旅の記録 パキスタン編 16

pak161989年10月13日

町の中は賑やかで、インドの太鼓の音や歌声が溢れ、毎日がお祭りという感じだ。

友達もでき、ラマ寺の図書館で本を読んだり、タシに連れられてラマ寺で行われた大祭を見学した。本当に毎日が素晴らしかった。

ダウンダラムサラの町ではヒンドゥー三大祭の一つであるダシェラーの祭りが10日間も続いた。

町の広場に芝居小屋が造られ、そこで毎日「ラーマ・ヤーナ」の野外劇が演じられた。劇は夜が本番で面白かった。役者は全て町の人達である。

猿神のハヌマンは子供達の人気者で、ハヌマンが登場すると歓声が上がった。インド文化は「ラーマ・ヤーナ」抜きには考えられぬ程民衆の心に深く染み込んでいる。

10日目はいよいよクライマックスに達する。

野外劇で3人の悪魔が退治されると、群衆は町の外れの広い空地へと移動を始めた。私とフミコもそれについて行った。先頭には太鼓手、鐘叩き、クラリネット吹きが行く。

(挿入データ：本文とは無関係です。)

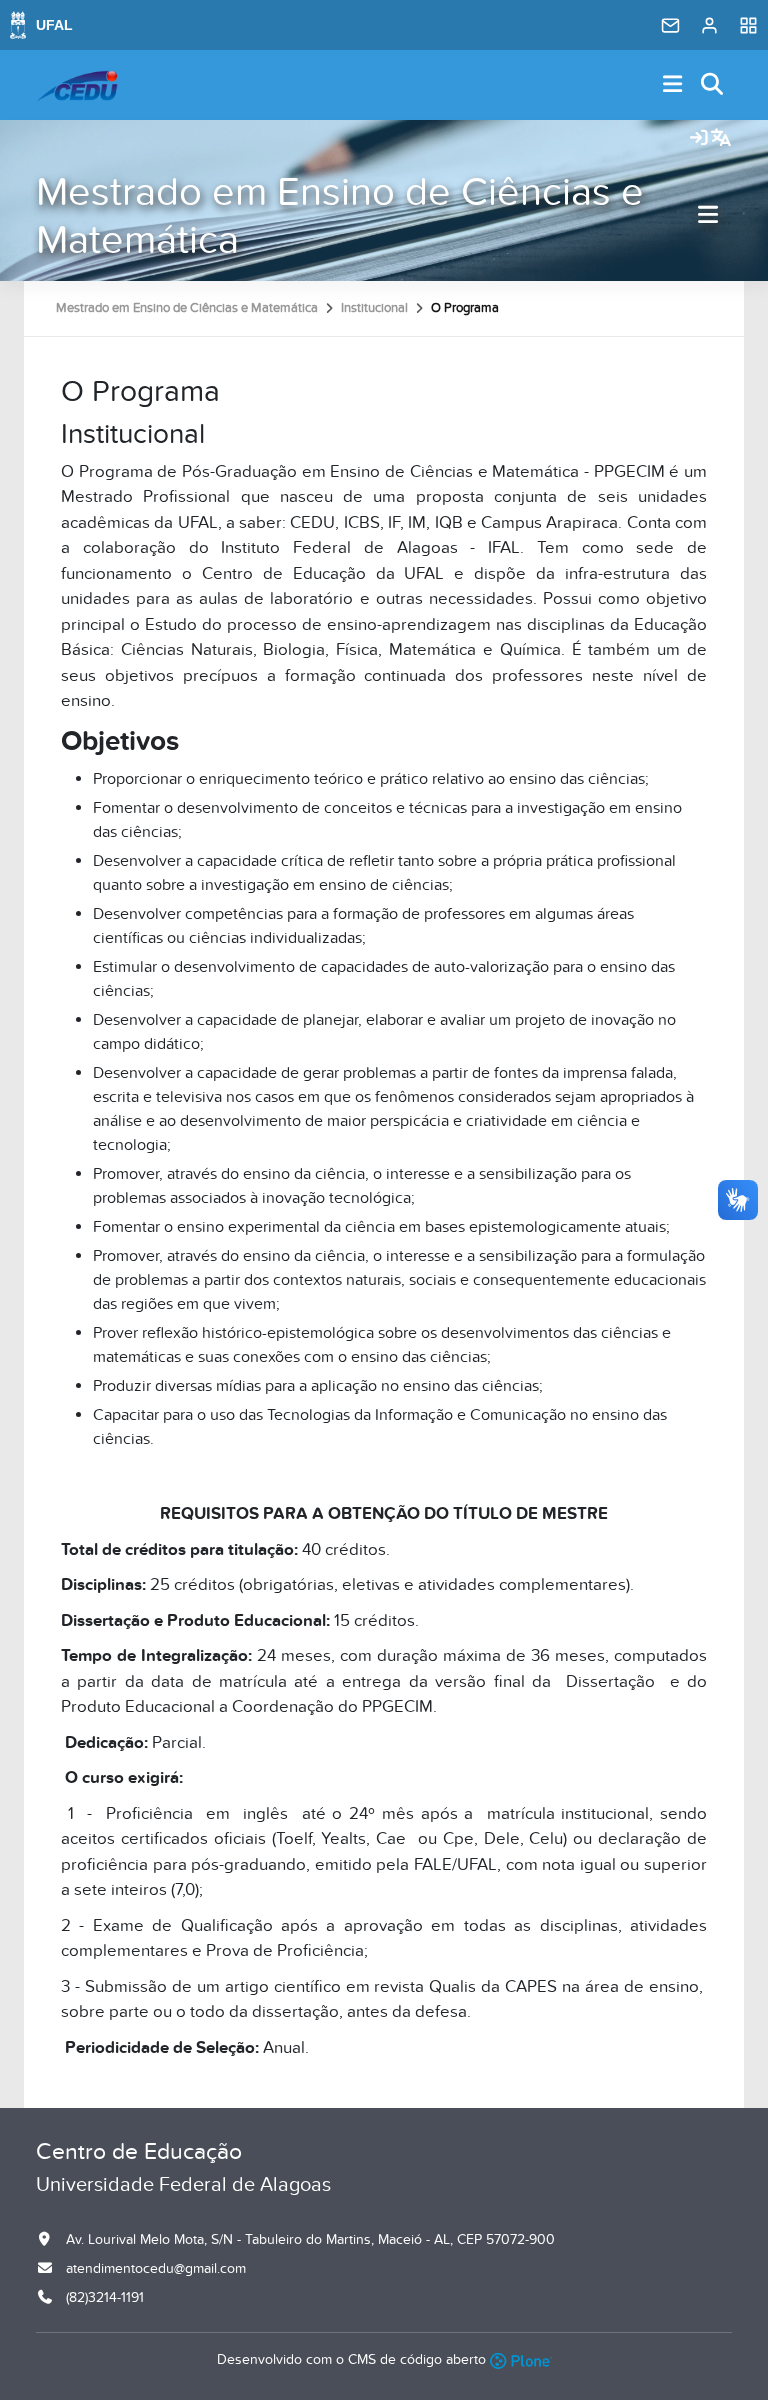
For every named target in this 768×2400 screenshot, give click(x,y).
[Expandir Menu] (673, 85)
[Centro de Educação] (77, 85)
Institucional (374, 308)
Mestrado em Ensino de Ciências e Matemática (340, 216)
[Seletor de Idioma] (721, 139)
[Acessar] (699, 139)
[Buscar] (713, 85)
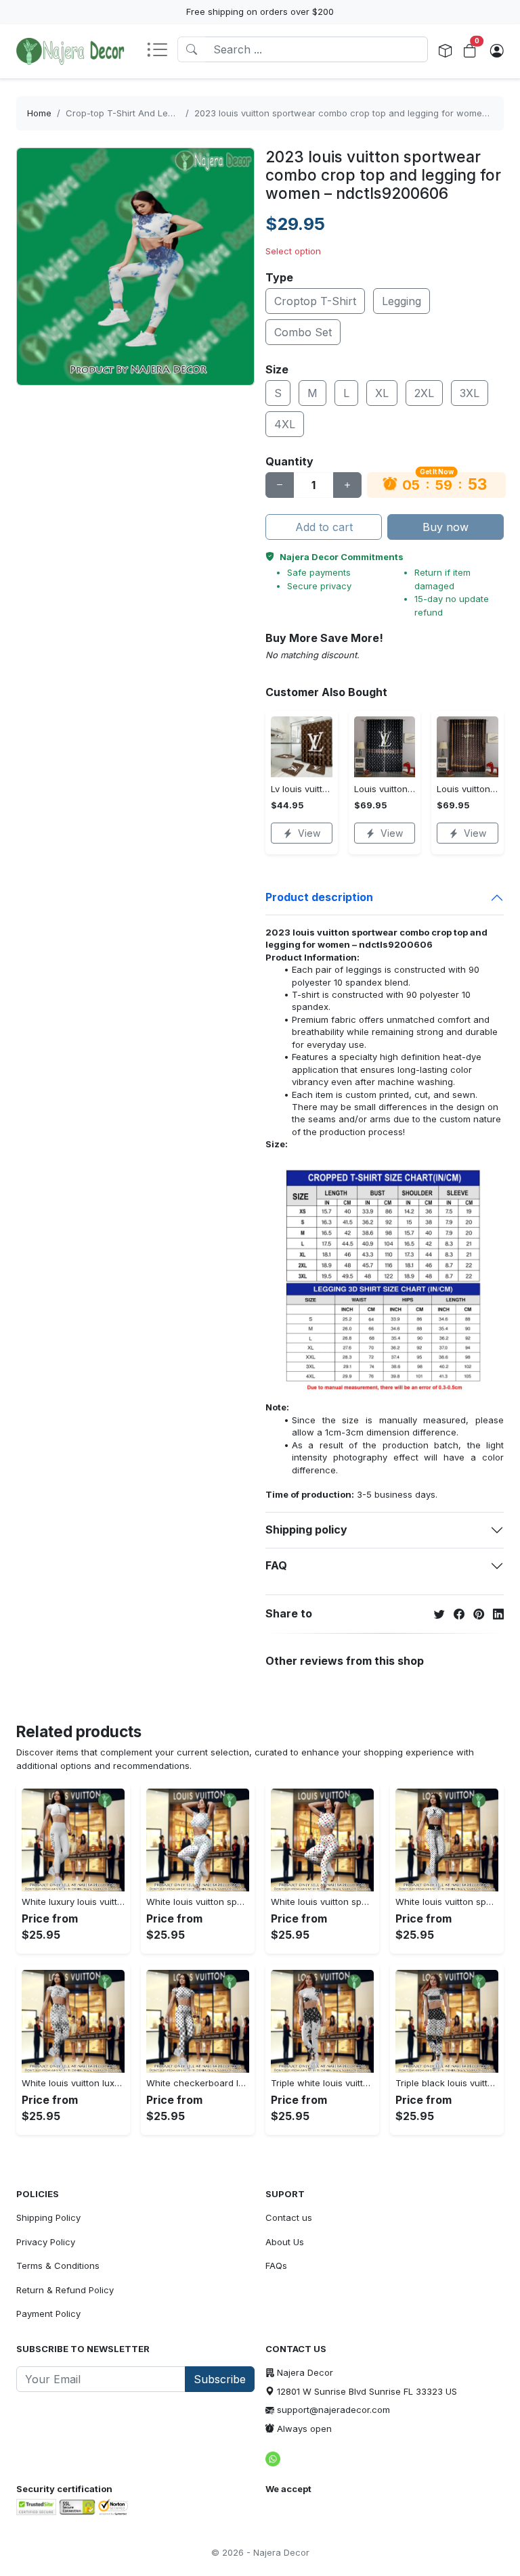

やがて空き地に着くと、そこには高さ5mくらいの悪魔の人形が3つ立てられていた。群衆がそれを取り囲み、火を放った。たちまち人形は燃え上がり、人形に仕掛けられた爆竹がポンポン鳴った。群衆は悪魔が燃えるのを見て何かを叫び、手を叩いて喜んでいた。

こうして祭りは終わり、再び町は日常を取り戻した。

それから間もなくダライ・ラマ14世がノーベル平和賞を受けてアメリカから帰国した時は、ダウンダラムサラのメインストリートはインド人と多くのチベット人の群衆が両側に並んで出迎えた。私達もそれに加わった。

ダライラマは眼鏡を光らせ車の窓から身を乗り出すようにしてこちらに向かって手を振ってくれた。

群衆の中には赤い衣に身を包んだチベット人僧侶も沢山いた。タシ君の姿もあった。